Theory Practice Gap: Myth or reality? 

I was chatting to a group of student midwives recently, and casually asked, have you ever experienced practice in the ‘clinical areas’ which just didn’t fit with the stuff you have been taught at university? 

The answer was quick in coming: ‘have we ever’!? One of the 3rd years almost shouted, ‘on a daily basis’! The group went on to recount episode after episode of encounters where mentors had behaved in a way that directly contradicted what they had been reading and learning from lecturers.

To be honest I was not surprised, when I qualified in 1994 we where having the same conversations, if it wasn’t ‘coaching pushing with breath holding’ it was using the ‘lithotomy position’ to speed up the birth.  
What is going on? 

When will this mad ‘theory practice gap’ be bridged? When will newly qualified midwives enter practice confident that they won’t have to ‘battle’ out dated practices that they know are, if not wrong, not the best we could be offering pregnant women and their families? 

Seems obvious to me, because of the way we are ‘wired’ to learn mentors in the clinical areas have more power to influence the practice and learning of student midwives than academics. 
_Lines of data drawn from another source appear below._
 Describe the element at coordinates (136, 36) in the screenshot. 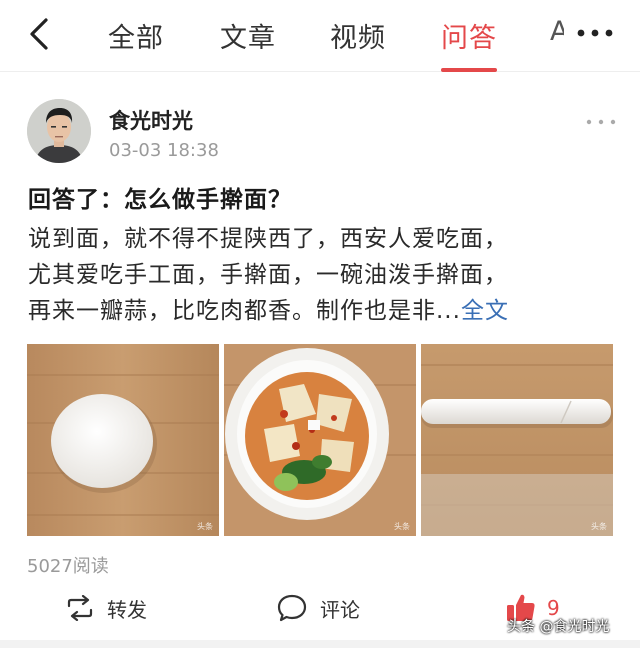

I see `tab-all: 全部` at that location.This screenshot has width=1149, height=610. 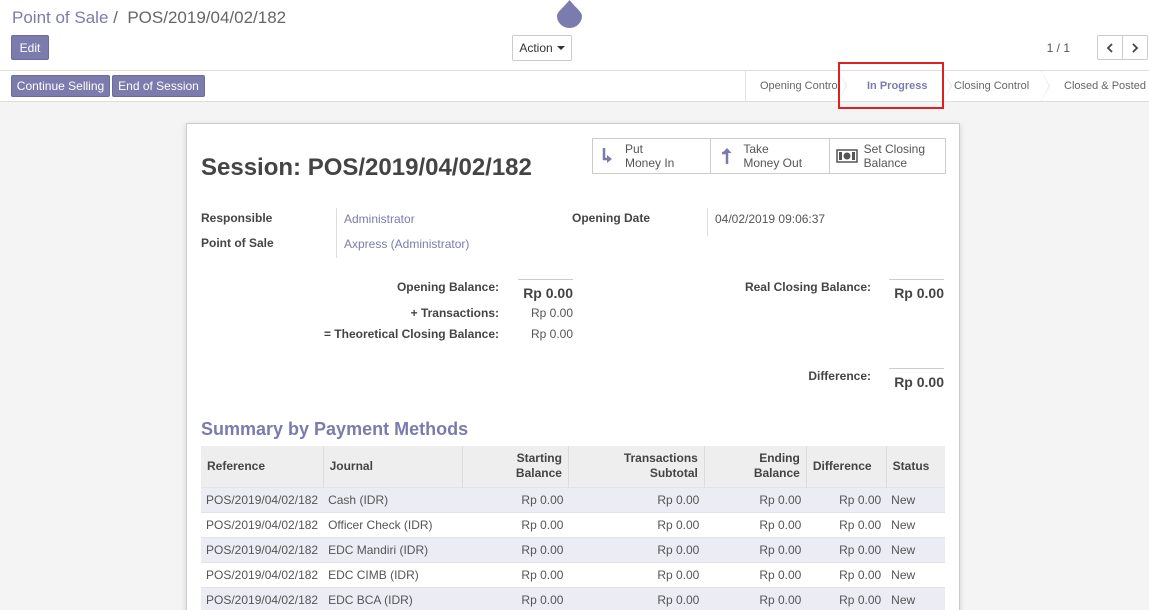 What do you see at coordinates (237, 218) in the screenshot?
I see `responsible-label: Responsible` at bounding box center [237, 218].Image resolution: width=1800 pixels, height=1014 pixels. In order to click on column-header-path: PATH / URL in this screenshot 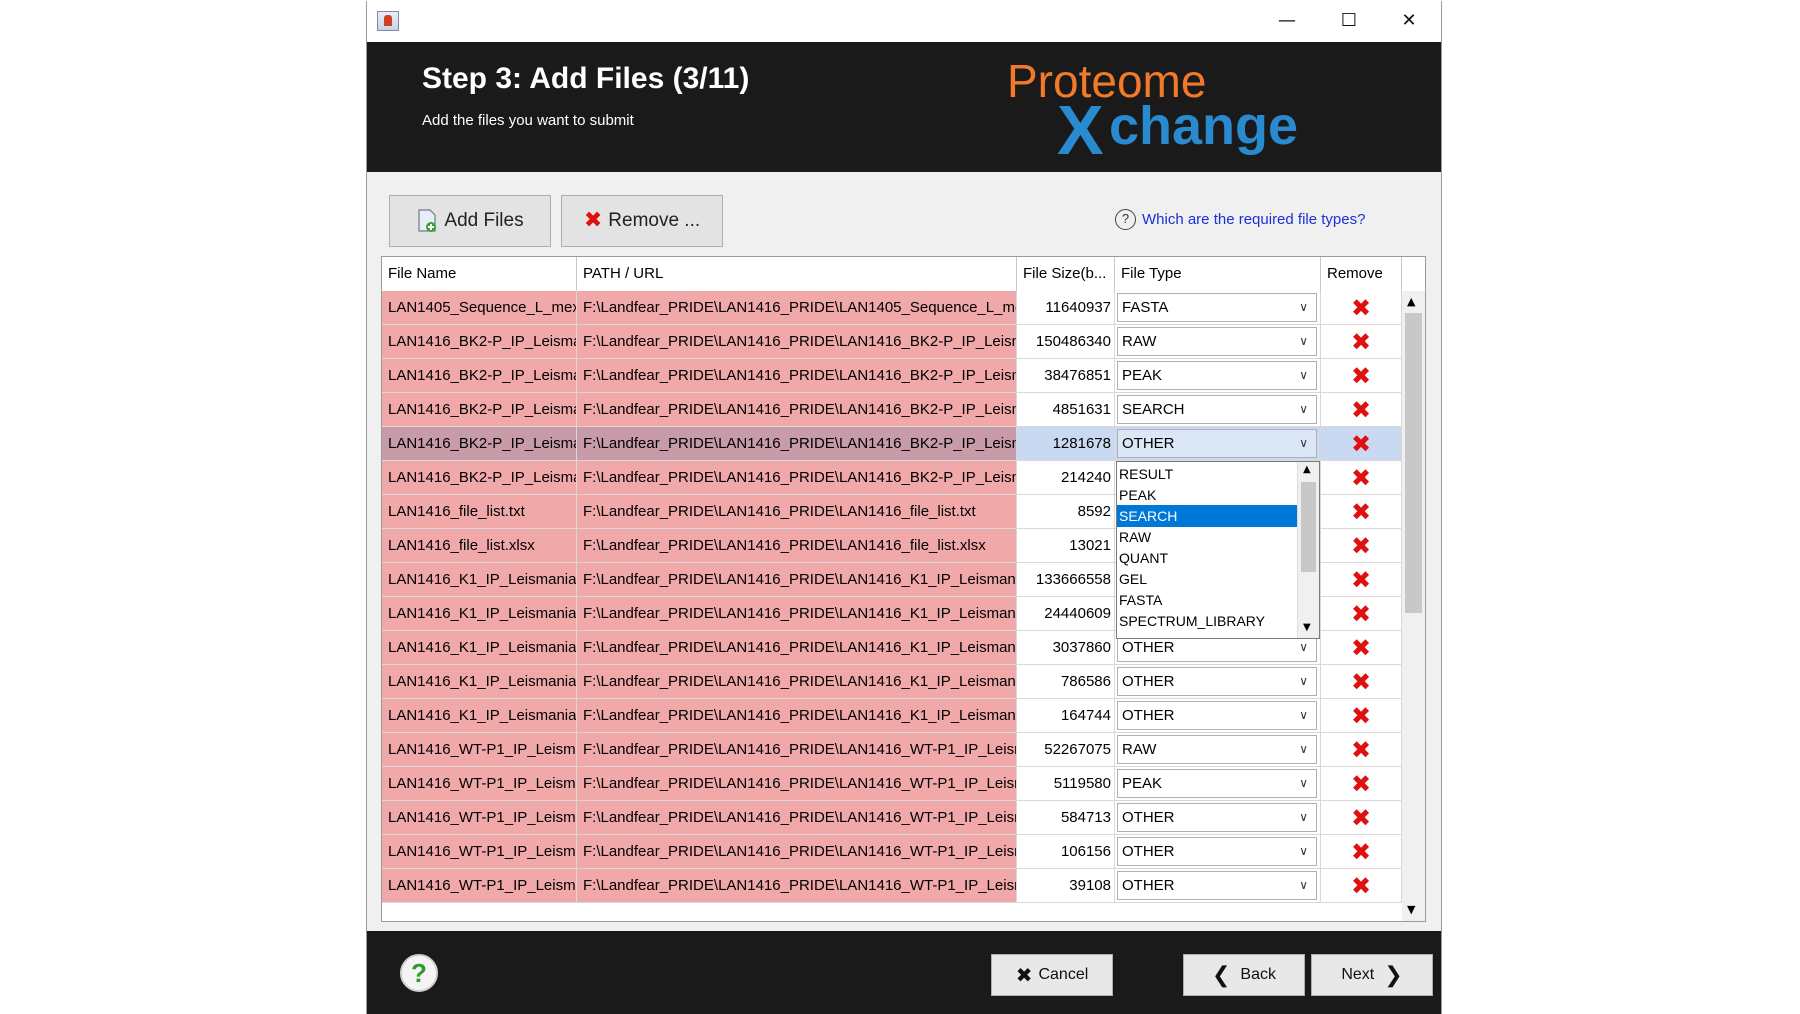, I will do `click(797, 274)`.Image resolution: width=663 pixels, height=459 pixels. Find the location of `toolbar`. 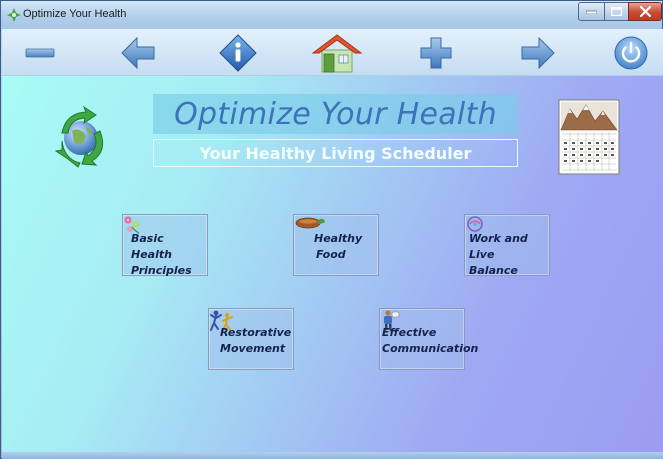

toolbar is located at coordinates (332, 52).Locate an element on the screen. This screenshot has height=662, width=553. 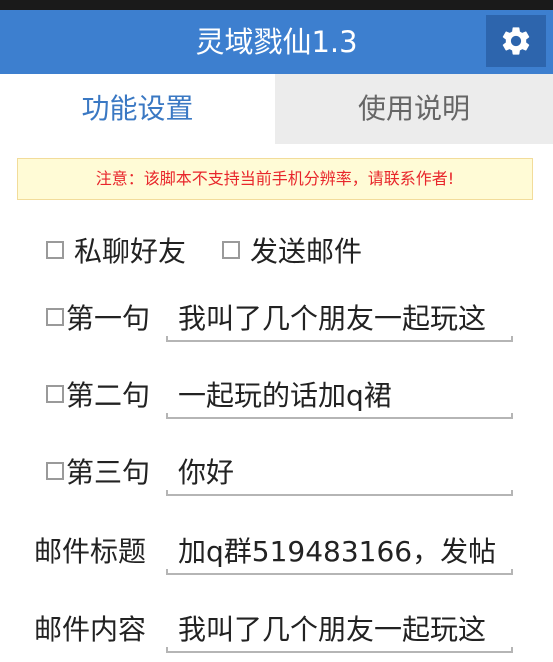
mail-content-input is located at coordinates (343, 628).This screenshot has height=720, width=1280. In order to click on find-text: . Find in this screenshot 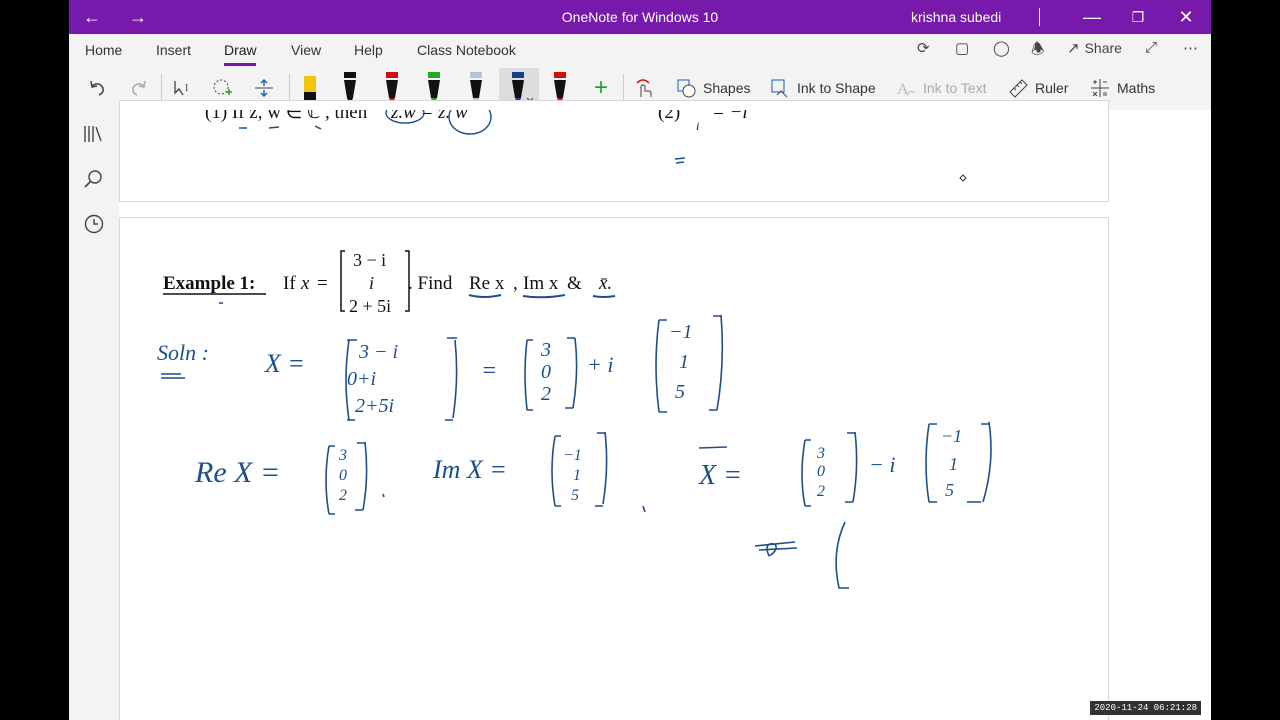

It’s simple really if we reflect on our own experience of learning, I hate to say it but my children are walking in the footsteps I thought I covered up. 

All learning is a deeply unconscious process, we watch, we listen, we imitate, our behaviours are the outflow of what we have modelled from those around whose opinions are important for our survival.  

Hey, I know getting on with your mentor is not a ‘life or death’ issue, but when you’re a student it feels like it right? 
If you are going to survive the course and at some point fit into the workforce your behaviours have to become consistent with the spoken and unspoken rules of the institution. 

What is the answer to the ‘theory practice gap’? 
I’m guessing there isn’t one answer, but seeking to point midwifery education in the direction of the ‘old paths’ would be a good place to start; an apprentice model rather than a purely academic one. 

‘Wise woman, with wise woman’, the lecturer being in practice with a ‘caseload’ of pregnant women and small group of students that they work with day to day. 
The students are guided in their reading and reflection outside of the times when they are just being with their midwife/educator/mentor, no separation between what they are learning and what they are seeing, hearing, experiencing every day as they ‘become’ midwives. 

Imagine many, many, birth educator/practitioners each with a small group of students, little or no classroom work, yes, lots of study, writing and reflection but outside of the times that students are just with women as they birth, learning from their ‘wise woman midwife’. 

Mad? Maybe, unworkable? Probably, but something needs to be done, if the current situation is to be reversed. 

6 thoughts on “Theory Practice Gap: Myth or reality? 

  1. I am a Senior Lecturer in Midwifery who still practices regularly. It is difficult as I do this in my own time, however, I am a midwife first and foremost. I believe it is beneficial to both me and my students. I would love to have a small caseload and teach – what a fab combination. I initially tried part time teaching and part time practice but this was incredibly difficult to maintain- potential clashes with off duty and teaching sessions!

  2. 100% agree. I struggled so much with this concept. What I learnt at uni was how i wanted to practice. But my mentor in 2nd yr practiced without a care for evidence and bullied women into.doing a they were told . This got me down so much I ended up walking away. I’m going to return as women deserve better.

  3. Hi mark, I saved this blog post as I knew I would be looking into this issue as part of my studies. As a practitioner, this was my biggest source of infuriation. I kept myself updated, shared practice with other midwives and generally strived to be the best midwife I could for women, listening to them and implementing what I knew to be benificial. However, I constantly came up against institutional barriers that prevented me from practising using ‘best theory’ wether that be staffing implementation that prevented continuity, management strategies that prevented intervention, clashes of personalities that prevented collaborative working ( I could go on). I am not sure the solution to the theory practice gap would be to have midwifery teaches working on the shop floor alongside stunts, so to speak, but taking the shop floor away.
    If midwives had true autonomy and worked in a system which prioritised a social model of care, work models which treat birth as a manageable form of productivity, fulfilled midwives ( who don’t just comply because of despondency in the system) an ability to use best practice (theory) without organisational constraints ( the barriers to implementation) we may be able to close the gap! Aaaaaaaaah! Midwifery/birth utopia!!